The average analyst estimate compiled by Thomson Reuters had been for a profit of 46 cents per share.

Revenue grew to $1.76-billion, up from $1.48-billion, driven by higher revenues in all areas of Finning’s business.

New equipment sales were up 27 per cent, driven by Canada, while product support revenue grew by 13 per cent.

Used equipment sales and rental revenues increased by nine per cent and 12 per cent respectively.

Finning’s order backlog increased to $1.7-billion at June 30, up from $1.6-billion at the end of March.

“I am pleased with our strong quarterly revenues fuelled by a third consecutive quarter of record product support as well as solid new equipment sales,” Finning president and chief executive Mike Waites said in a statement.

“In light of uncertain global economic conditions, we are monitoring our end markets closely and are simply taking prudent steps to manage our inventory levels, in order to maintain a strong financial position.”
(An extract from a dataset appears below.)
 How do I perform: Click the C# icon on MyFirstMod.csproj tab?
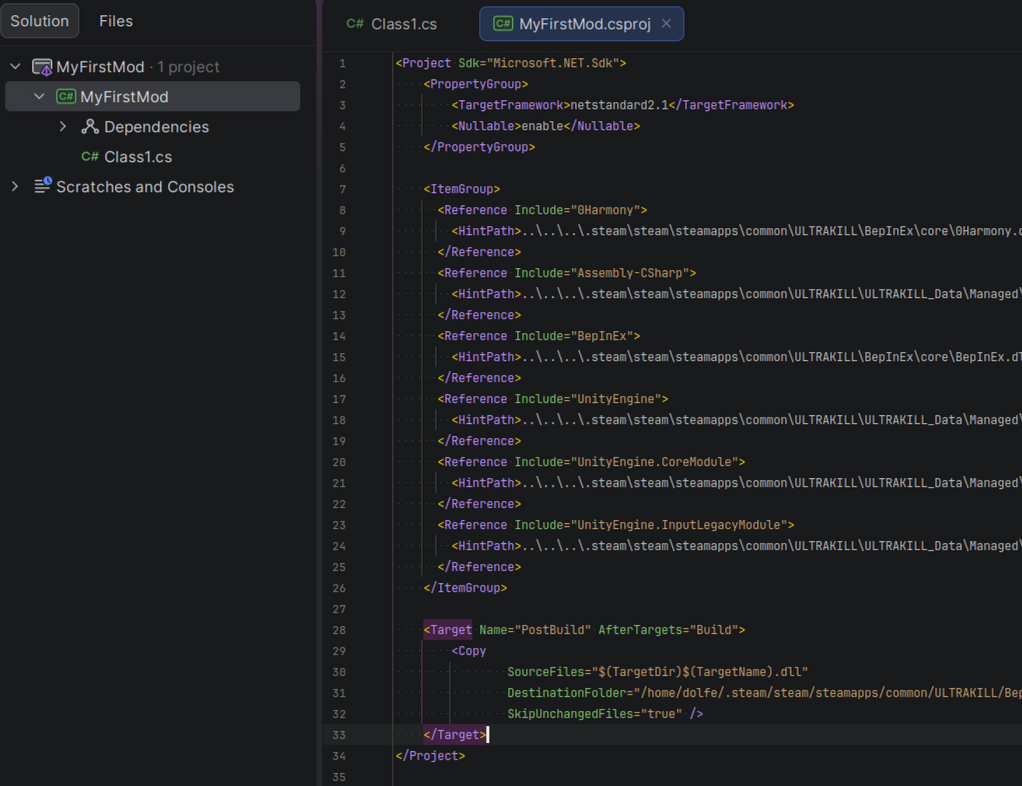503,24

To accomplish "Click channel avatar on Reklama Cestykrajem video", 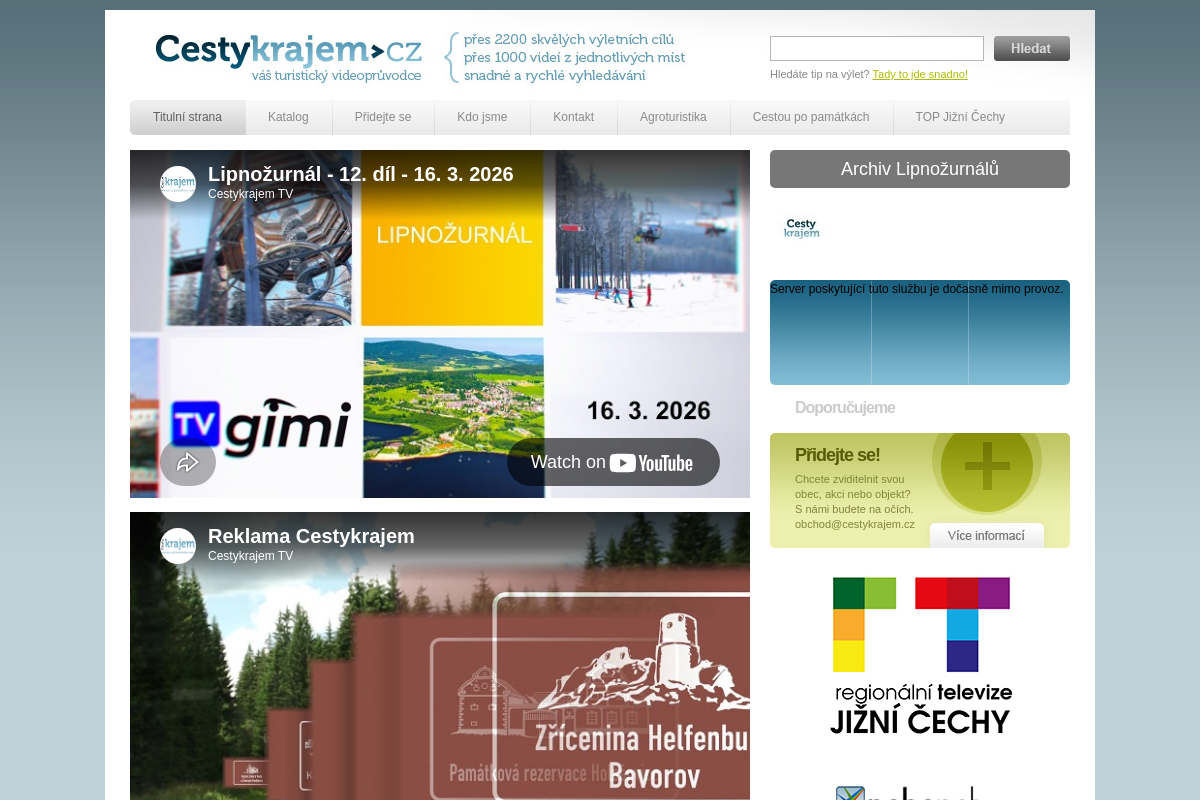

During the quarter, the company recorded roughly seven cents per share in costs related to its troubled new parts supply system that it introduced last year.

Finning said Wednesday that it continued to make good progress in improving the system and expects that the remaining costs will not be material to its results in the second half of 2012.

Vancouver-based Finning rents and services giant dump trucks, backhauls and other equipment to mining companies, oilsands operators, construction companies and others around the world.

The company Finning also runs a Caterpillar engine and equipment component remanufacturing plant in Edmonton, a mining and heavy equipment preparation and overhaul operation in Red Deer Alta. and compression equipment repair shops in Western Canada.

Shares in the company were up 89 cents at $24.73 in trading on the Toronto Stock Exchange on Wednesday.